— START OF Input material —

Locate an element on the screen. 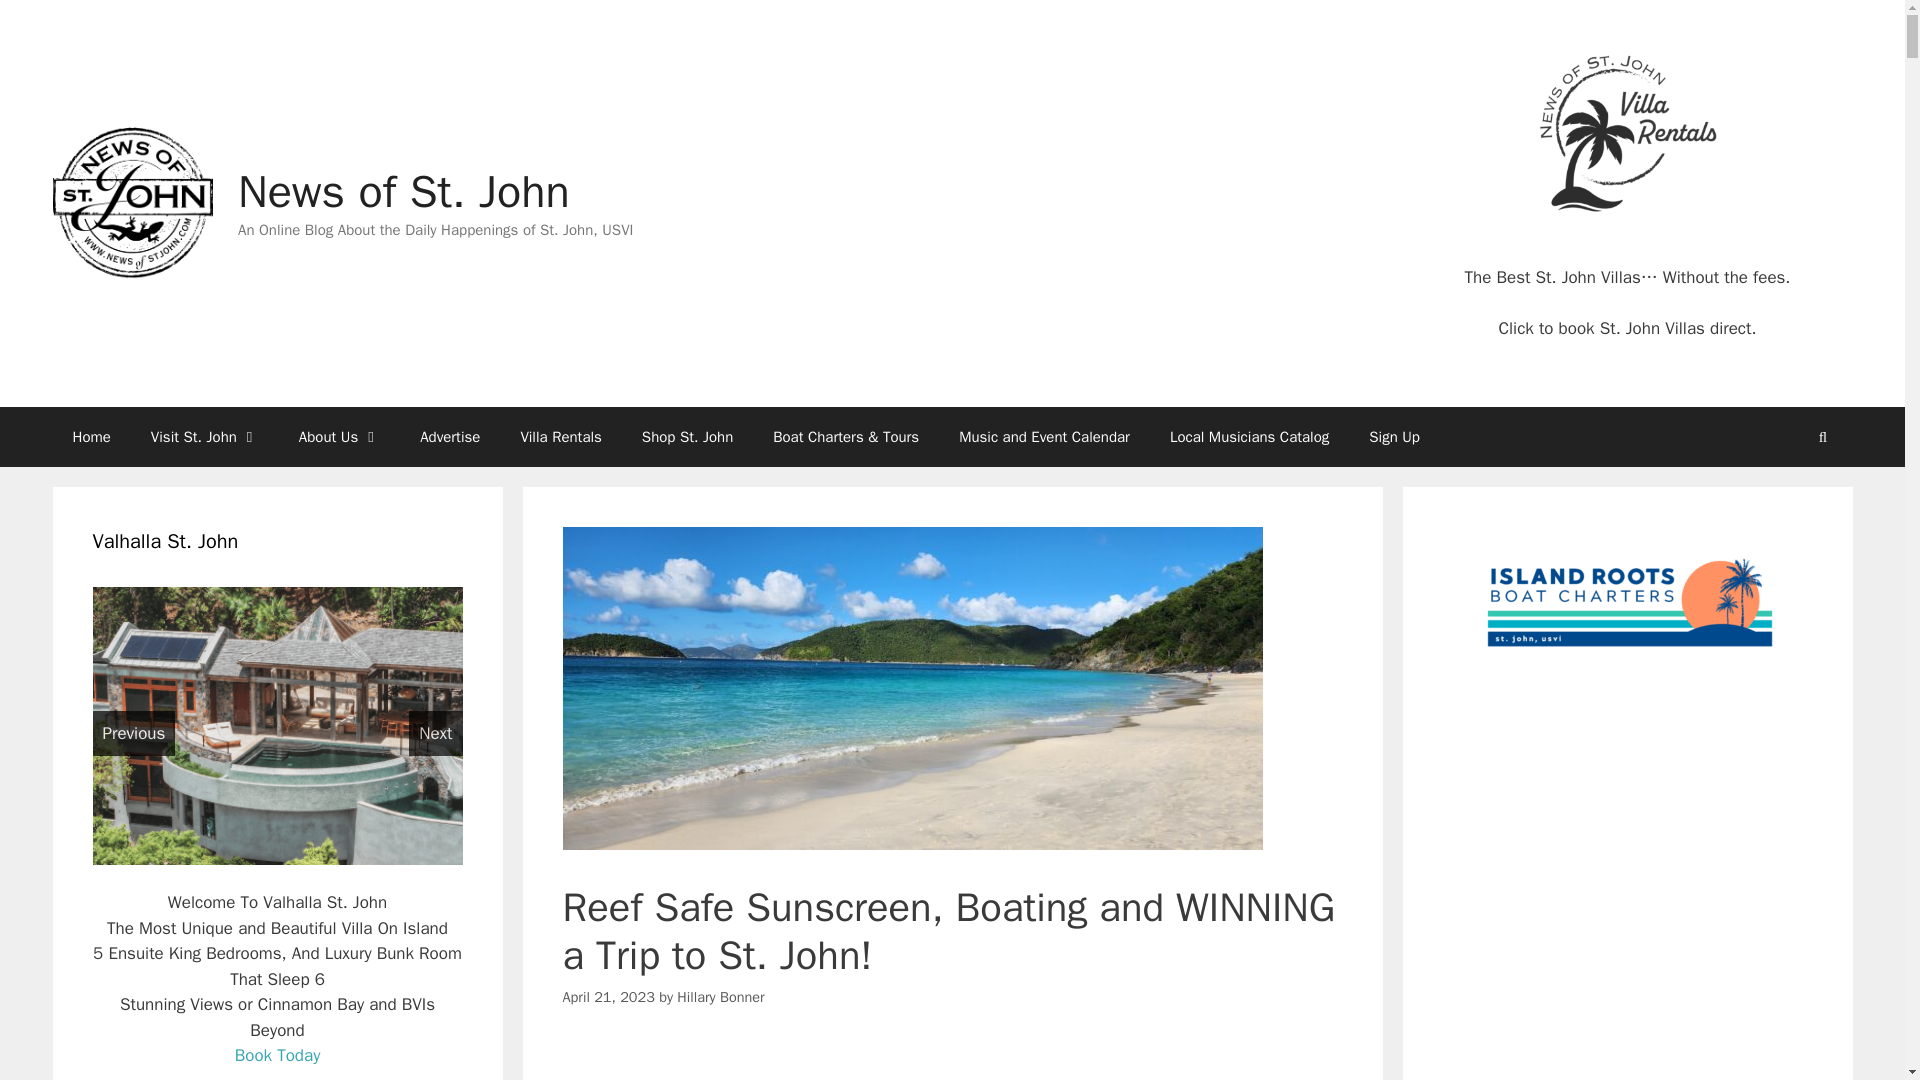  Home is located at coordinates (90, 436).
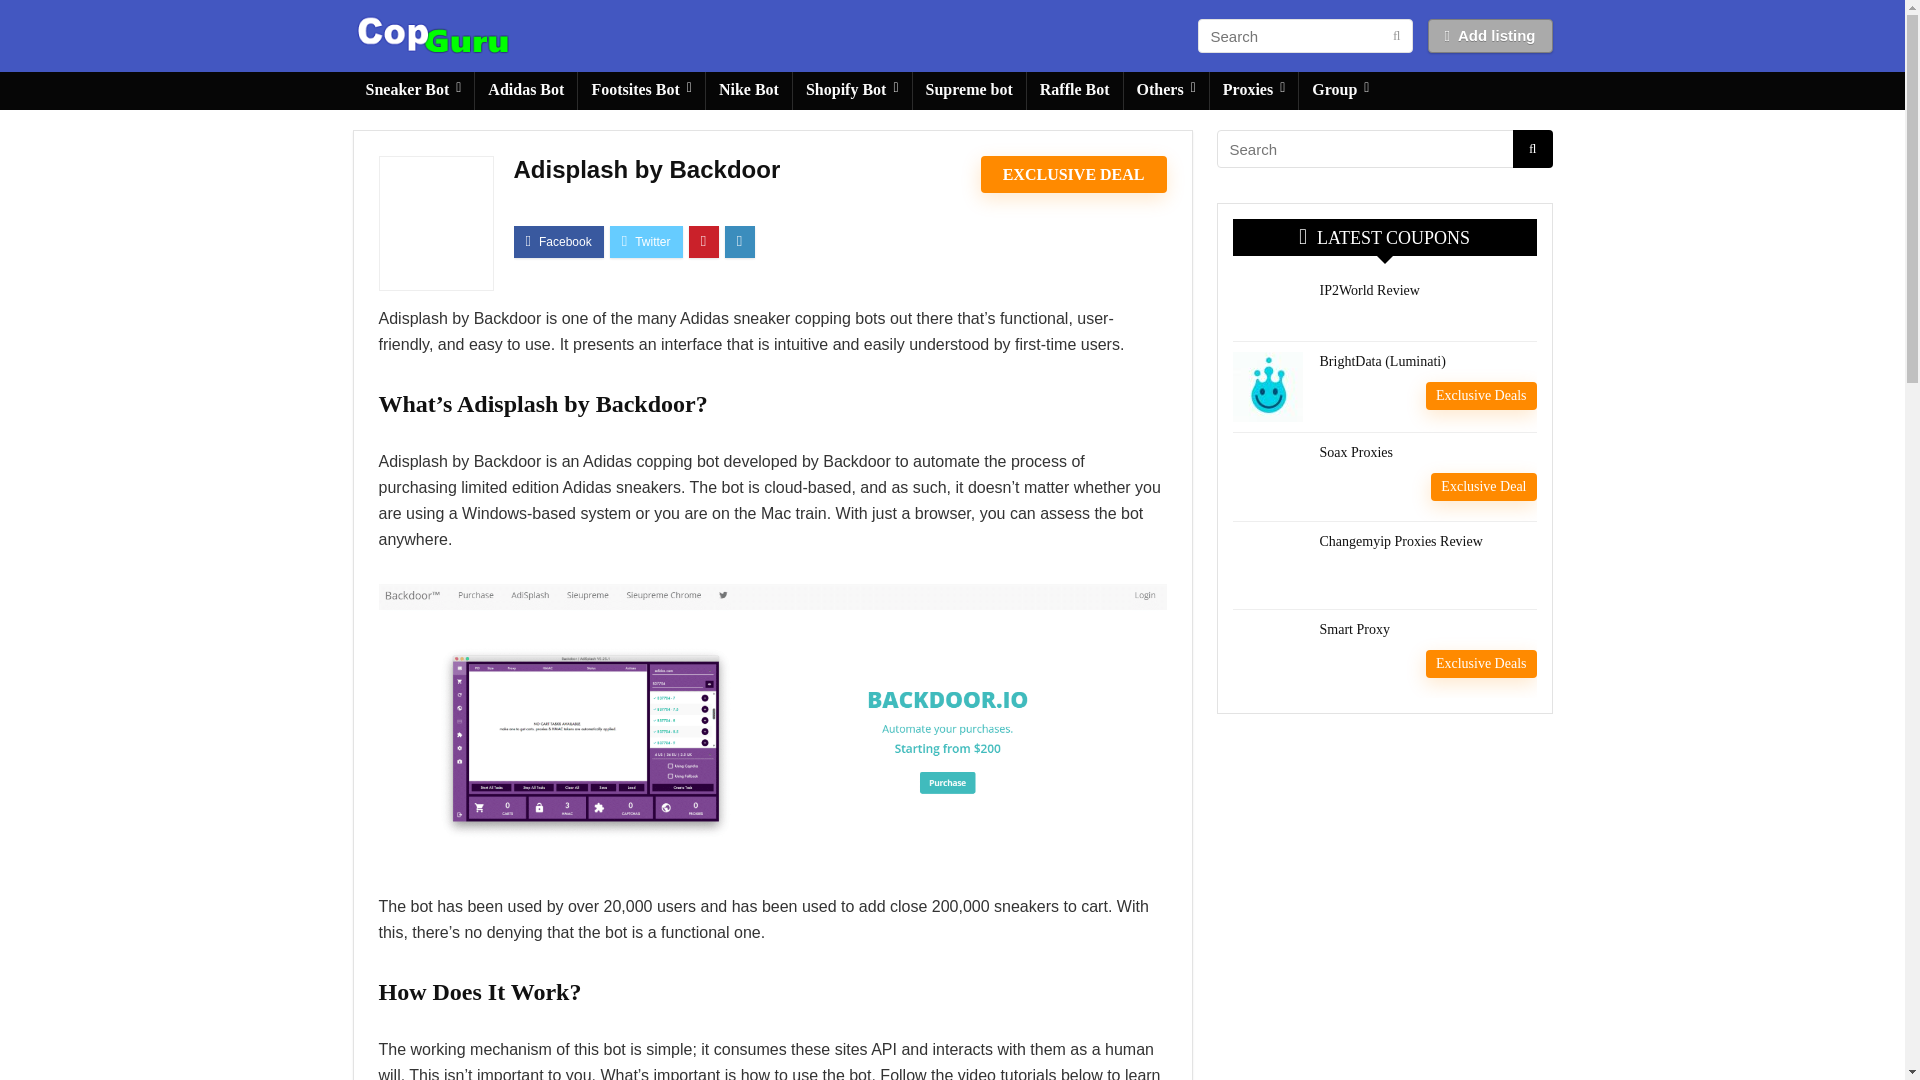 This screenshot has width=1920, height=1080. What do you see at coordinates (852, 91) in the screenshot?
I see `Shopify Bot` at bounding box center [852, 91].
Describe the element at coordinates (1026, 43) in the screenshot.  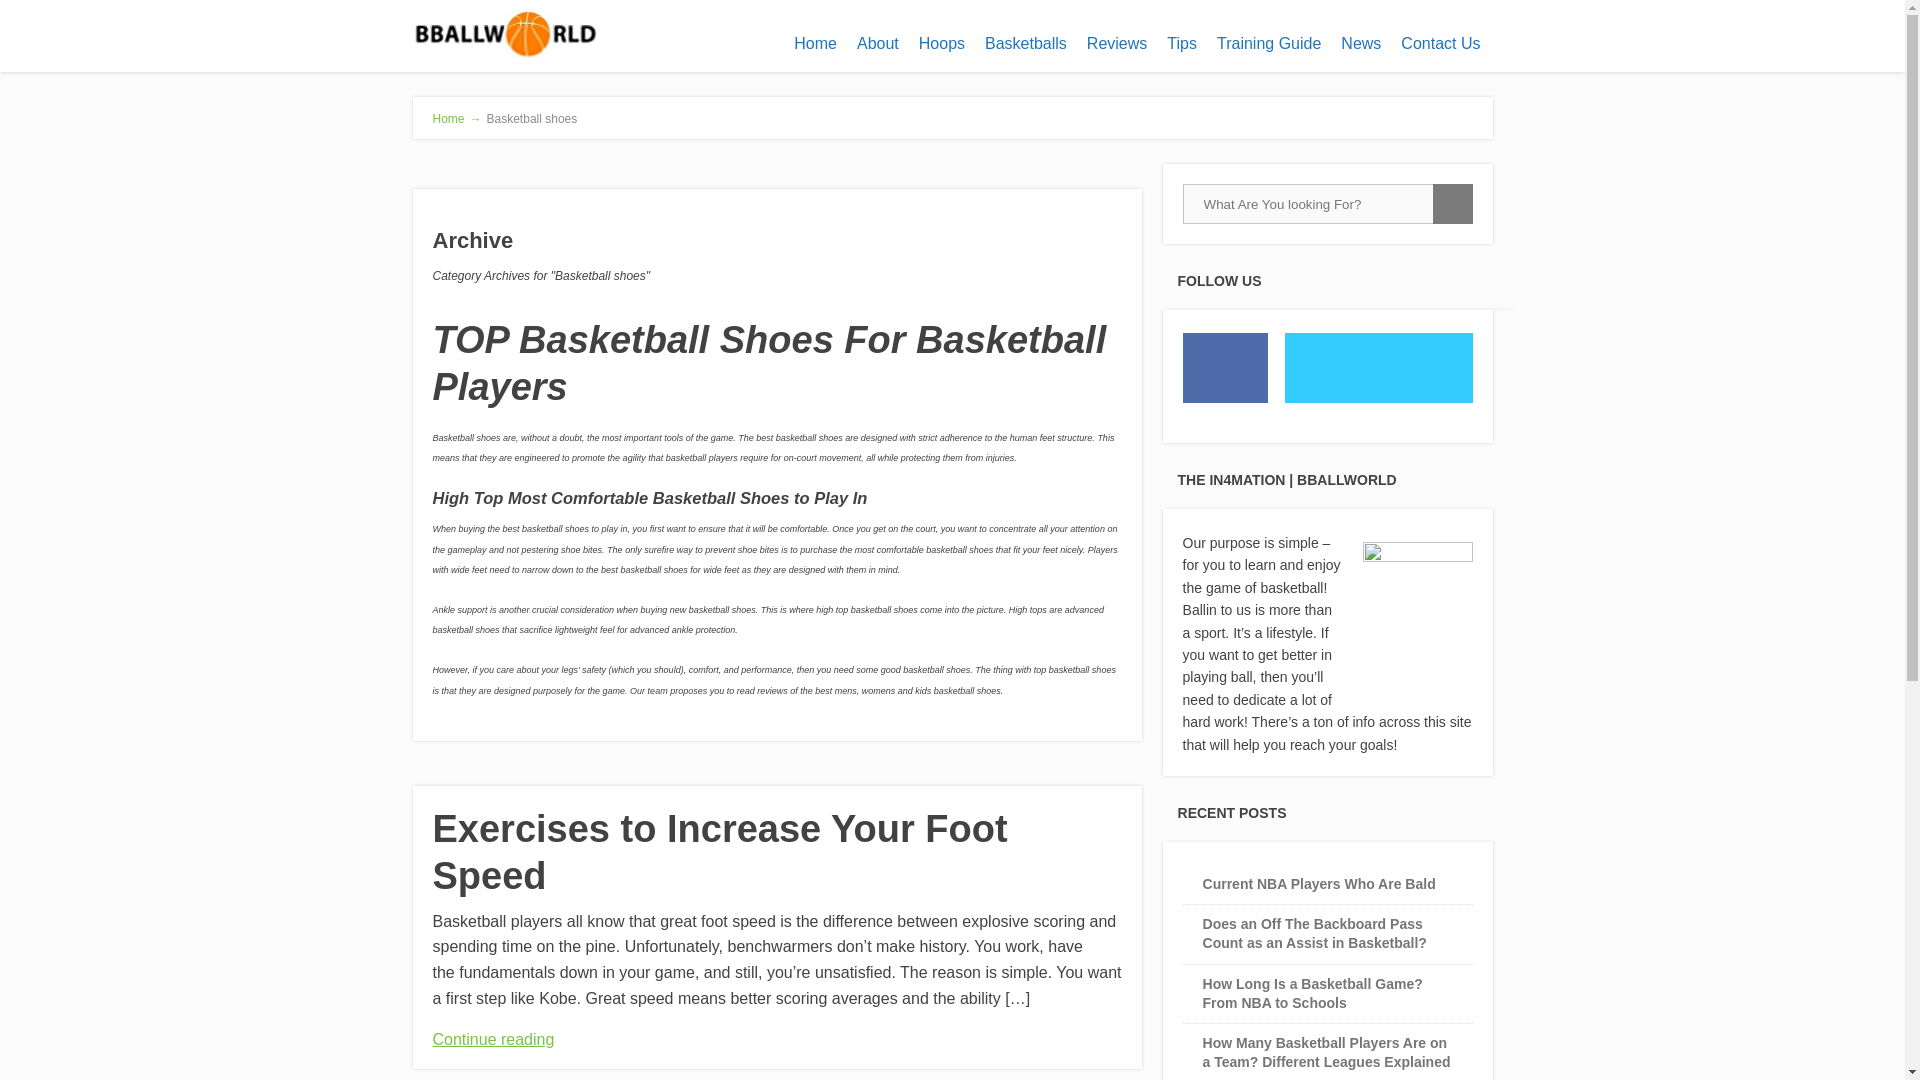
I see `Basketballs` at that location.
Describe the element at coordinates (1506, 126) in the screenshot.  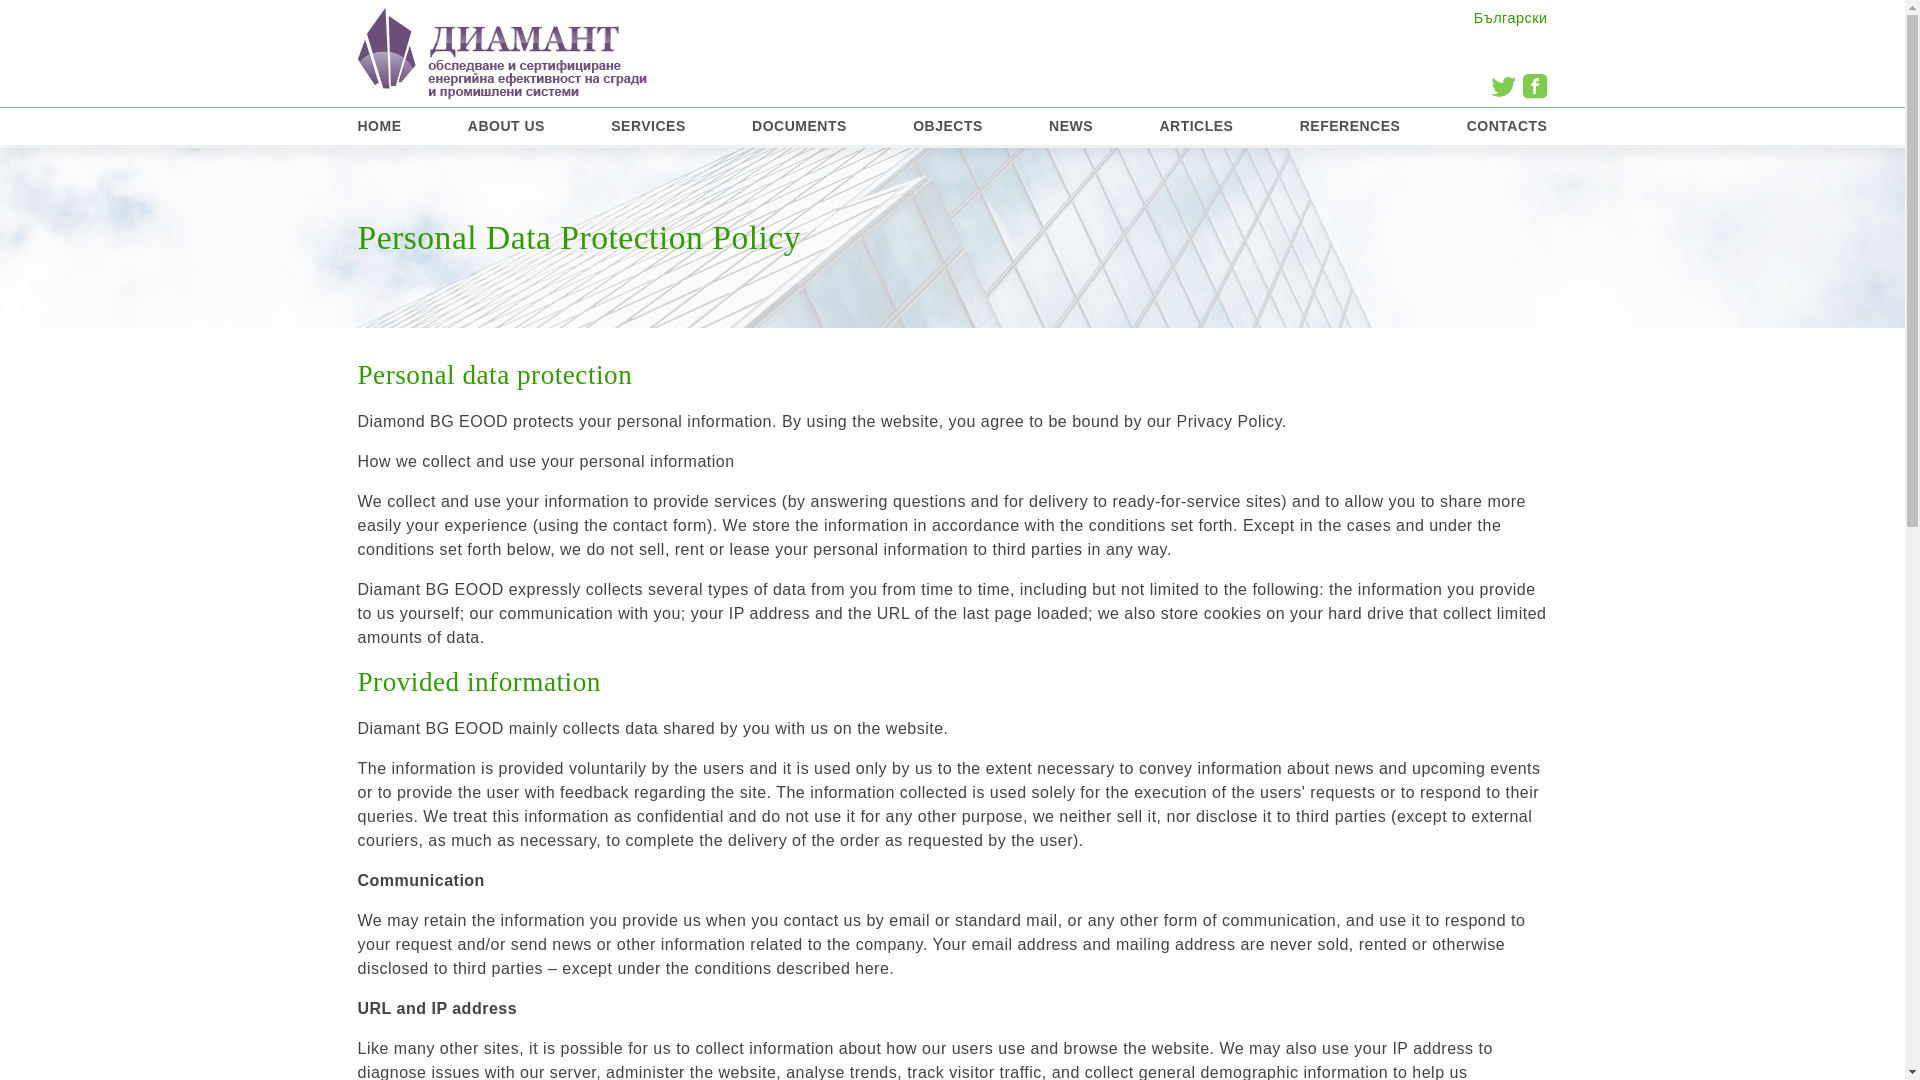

— END OF Input material —

_Stated exercise_: Will you repeat word for word the lines of the listing, starting at the one that contains "Describe the element at coordinates (1026, 43)" and stopping after the listing's final line, with the pictures left out?

_Exercise solution_:
Describe the element at coordinates (1026, 43) in the screenshot.  
I see `Basketballs` at that location.
Describe the element at coordinates (1506, 126) in the screenshot.  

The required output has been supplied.